In the world of the IoT, when does cool become creepy?
This year’s GEO Business show (21-22 May) in London includes a-free to-attend half-day Strategic Conference plenary session. Attracting a slate of high level thought leaders and opinion formers drawn from across the geospatial business spectrum to address the growing awareness of the concept of the Digital Twin. And – as mobile devices become ever more powerful in the age of the Internet of Things (IoT) – they query, When does cool become creepy?
The conference opens with a hard-hitting keynote from the Geospatial Commission’s CEO, William Priest. Described as “A hands on, strong and visible leader and communicator”, he will introduce and explain the Commission’s Strategic Plan for the UK* followed by an interview with conference chair, Denise McKenzie. Denise, is Executive Director of Communications and Outreach at the Open Geospatial Consortium (OGC). She will open the debate with an introduction to the subject and offer some conclusions in her closing remarks.
What is the Digital Twin?
To address this emerging concept and its tangible benefits, a panel of leading players in geospatial will ask, how far are we from making it a reality? They include:
Simon Navin, a chartered surveyor and Head of Innovation Programmes at the Britain’s mapper, Ordnance Survey. His team focuses on emerging markets like Autonomous Vehicles, 5G, Smart Cities, the Internet of Things and the Digital Twin.

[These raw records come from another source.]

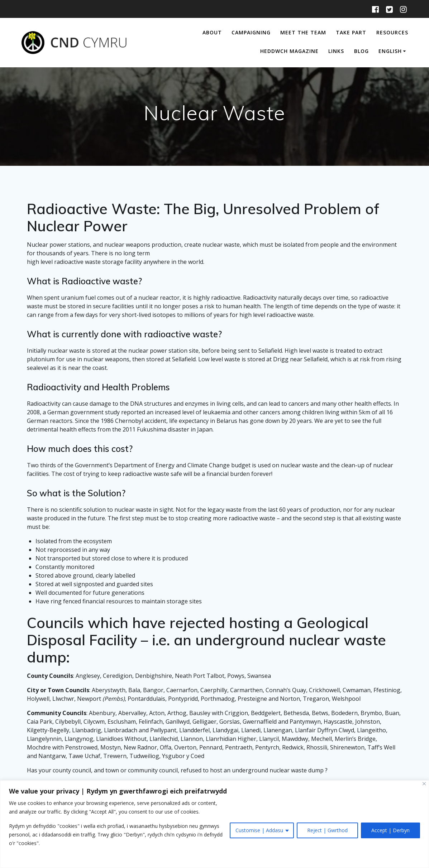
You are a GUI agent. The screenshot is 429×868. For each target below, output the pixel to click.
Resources (392, 32)
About (212, 32)
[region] (214, 824)
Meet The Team (303, 32)
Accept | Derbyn (390, 830)
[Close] (424, 783)
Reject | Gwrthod (327, 830)
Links (336, 51)
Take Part (351, 32)
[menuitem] (393, 52)
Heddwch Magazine (289, 51)
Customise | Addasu (259, 830)
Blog (361, 51)
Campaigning (251, 32)
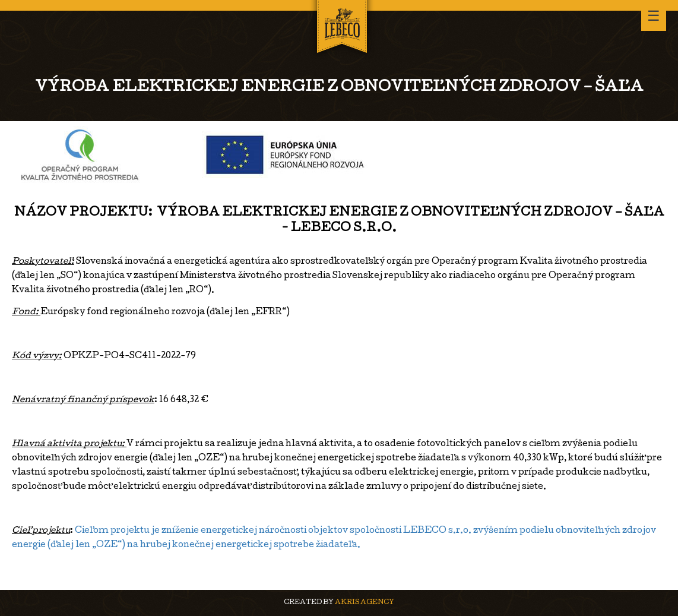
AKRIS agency (365, 602)
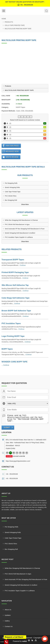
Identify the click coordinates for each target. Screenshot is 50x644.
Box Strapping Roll (11, 200)
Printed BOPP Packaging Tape (15, 272)
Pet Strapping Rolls (11, 183)
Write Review (12, 157)
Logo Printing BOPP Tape (13, 336)
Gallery (7, 621)
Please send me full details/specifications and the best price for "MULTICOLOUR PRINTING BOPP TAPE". (27, 418)
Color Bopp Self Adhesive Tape (15, 298)
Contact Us (9, 626)
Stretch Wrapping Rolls (12, 187)
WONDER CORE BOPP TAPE (14, 362)
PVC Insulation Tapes (11, 324)
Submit (7, 427)
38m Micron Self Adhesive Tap (15, 285)
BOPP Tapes (7, 349)
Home (4, 18)
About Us (8, 610)
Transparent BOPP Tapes (13, 260)
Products (9, 22)
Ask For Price (12, 146)
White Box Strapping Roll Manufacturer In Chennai (21, 220)
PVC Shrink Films (11, 196)
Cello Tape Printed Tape (15, 25)
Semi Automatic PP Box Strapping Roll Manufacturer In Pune (24, 229)
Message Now (12, 151)
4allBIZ (24, 641)
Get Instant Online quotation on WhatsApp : (25, 4)
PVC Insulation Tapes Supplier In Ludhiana (19, 237)
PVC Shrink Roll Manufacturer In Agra (17, 224)
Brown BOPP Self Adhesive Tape (16, 311)
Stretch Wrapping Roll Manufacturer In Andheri (20, 233)
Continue (22, 265)
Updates (8, 615)
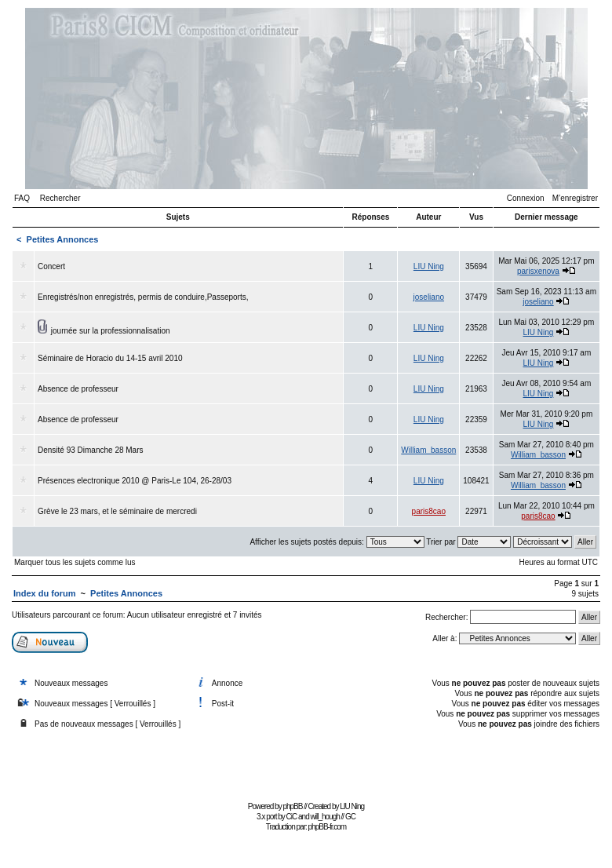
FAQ (22, 198)
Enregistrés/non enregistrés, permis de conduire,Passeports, (143, 297)
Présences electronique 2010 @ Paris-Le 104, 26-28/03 (134, 480)
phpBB (292, 806)
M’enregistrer (575, 198)
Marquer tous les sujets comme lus (75, 562)
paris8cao (428, 511)
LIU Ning (428, 266)
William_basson (428, 450)
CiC (292, 816)
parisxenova (538, 271)
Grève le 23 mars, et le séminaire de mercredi (117, 511)
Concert (51, 266)
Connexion (526, 198)
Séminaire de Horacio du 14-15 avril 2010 (110, 358)
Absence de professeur (78, 388)
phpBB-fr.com (327, 826)
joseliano (428, 297)
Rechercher (60, 198)
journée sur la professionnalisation (111, 330)
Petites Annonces (63, 239)
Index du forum (44, 593)
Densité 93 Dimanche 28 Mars (90, 450)
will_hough (325, 816)
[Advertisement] (306, 761)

Matt Leaver is Technical Director GIS & Geospatial, Arcadis and chairs the Association for Geographical Information (AGI) in championing the use of geographic information through advocacy, thought leadership, skills and standards development.
Richard Kelly is Operations Director, buildingSMART International, a worldwide authority driving the transformation of built assets through creation and adoption of open, international standards.
Dr Anne Kemp, Fellow and Technical Director: BIM, Geospatial and Digital Engineering, Atkins, has been working in the industry for 25 years, delivering information to where it is needed for informed and intelligent decision making.
When does cool become creepy?
The power of the IoT and mobile devices offer exciting opportunities to make lives easier, reduce energy usage, insurance premiums or make homes and cars safer. But when does technology stop being beneficial and instead become a creepy intrusion? When does location tracking become location stalking? What role should government and standards bodies play to provide boundaries to protect and reassure citizens? A panel of technology thought leaders drawn from key players include:
Ed Parsons, Geospatial Technologist, Google Inc. Ed works to evangelise geospatial data for commercial application and consequently, to improve the usability and efficiency of location based tools
Leigh Dodds is Director of Advisory at the Open Data Institute. Leigh is passionate about creating products that can make a difference.
Alex Wrottesley, Head of Geovation, Ordnance Survey, is an entrepreneurial leader and a passionate believer in the power of open innovation methodologies to engage, extend and deepen relationships between organisations and their customers.
Ben Scott-Robinson is the founder of The Small Robot Company, describing himself as a digital innovator. His company is crafting three small robots and nurturing their dream to save the world!
*The new Geospatial Commission sits at the centre of government, to direct efforts across public-sector data bodies and to coordinate HMG’s approach to geospatial data. The CEO is a new role created to help deliver this vision, and will oversee strategy, implementation and value creation.